#### [GOAL OF THE EXERCISE]
Copy the records word for word, starting with the line that contains "Describe the element" and continuing through the end of the records. Leave the pictures out of your copy.

########

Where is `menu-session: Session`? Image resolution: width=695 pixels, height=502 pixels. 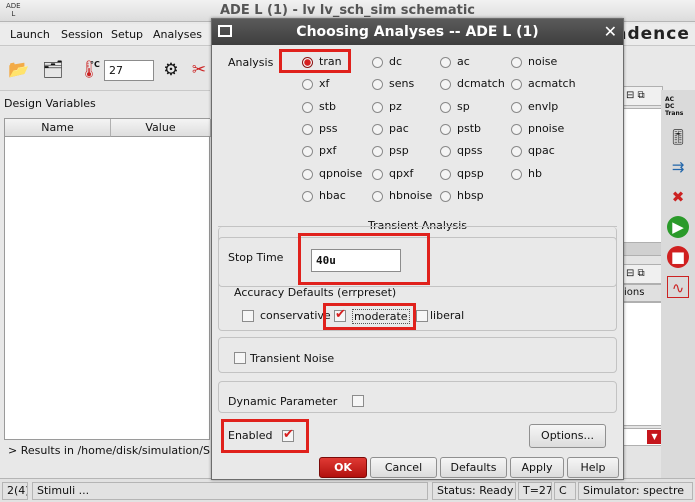
menu-session: Session is located at coordinates (82, 34).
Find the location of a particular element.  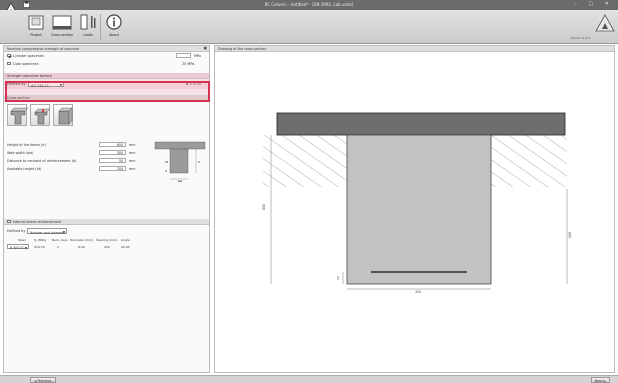

col-num-bars: Num. bars is located at coordinates (60, 240).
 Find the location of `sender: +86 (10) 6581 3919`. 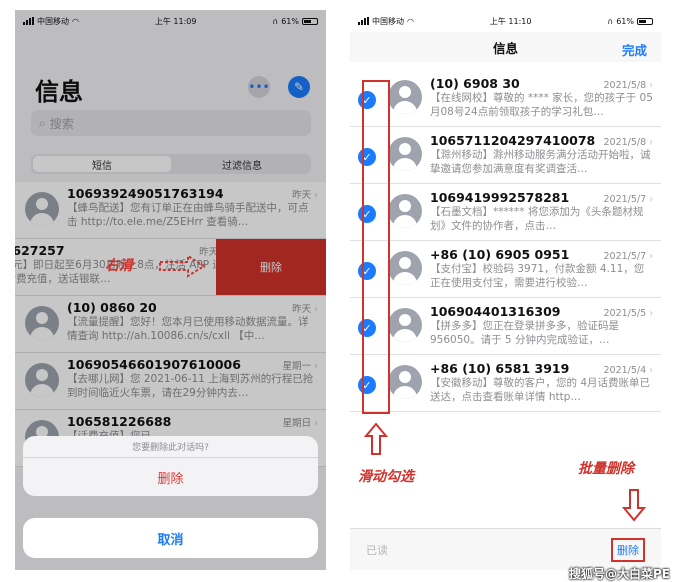

sender: +86 (10) 6581 3919 is located at coordinates (500, 368).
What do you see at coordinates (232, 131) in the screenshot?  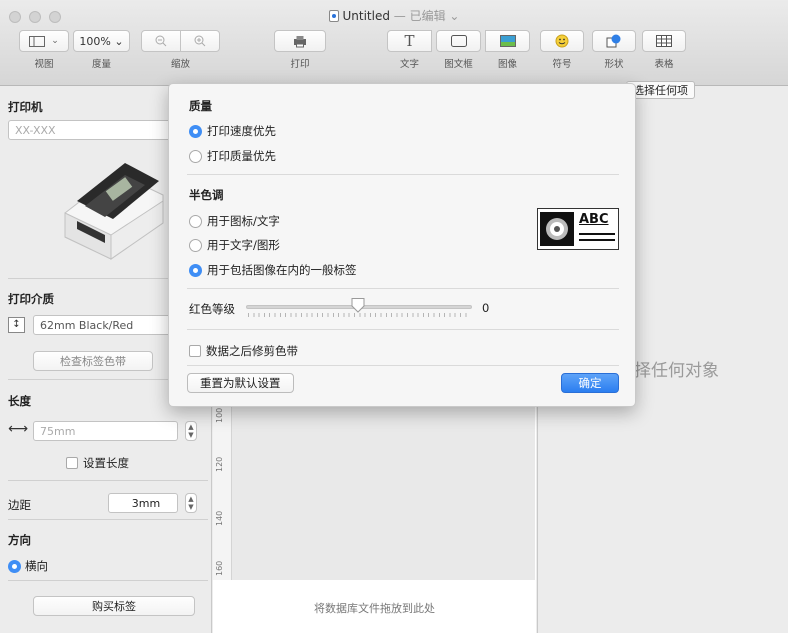 I see `quality-option-speed: 打印速度优先` at bounding box center [232, 131].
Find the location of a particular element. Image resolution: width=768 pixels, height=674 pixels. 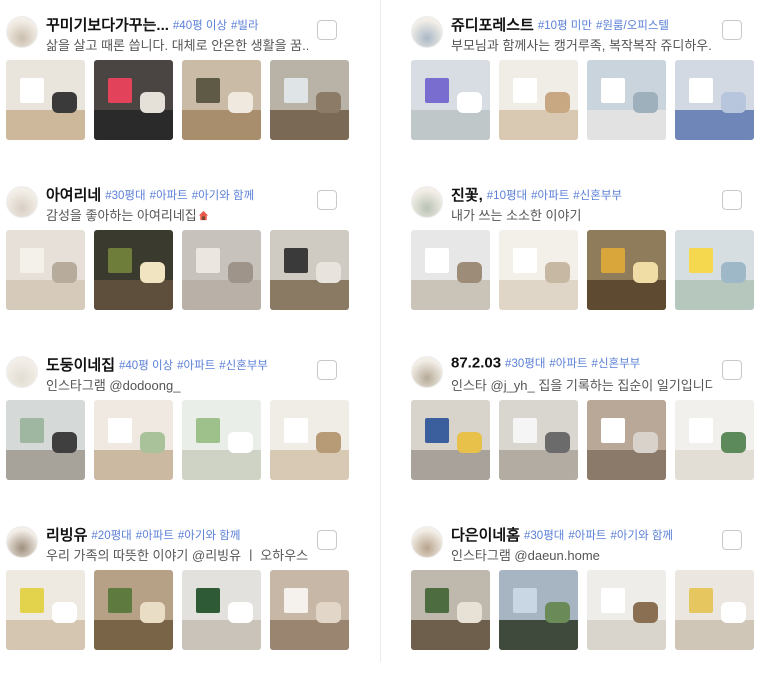

user-description: 인스타그램 @dodoong_ is located at coordinates (177, 384).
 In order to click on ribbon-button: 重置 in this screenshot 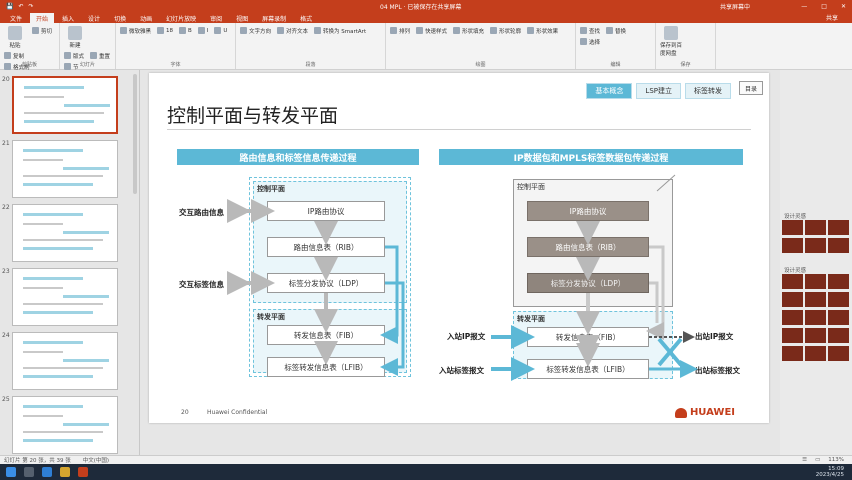, I will do `click(100, 56)`.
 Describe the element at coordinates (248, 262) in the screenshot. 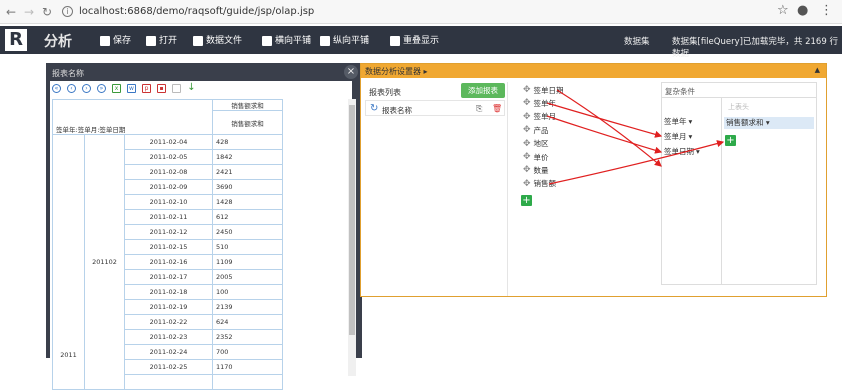

I see `value-cell: 1109` at that location.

########

#### [RESPONSE]
 Describe the element at coordinates (248, 262) in the screenshot. 

I see `value-cell: 1109` at that location.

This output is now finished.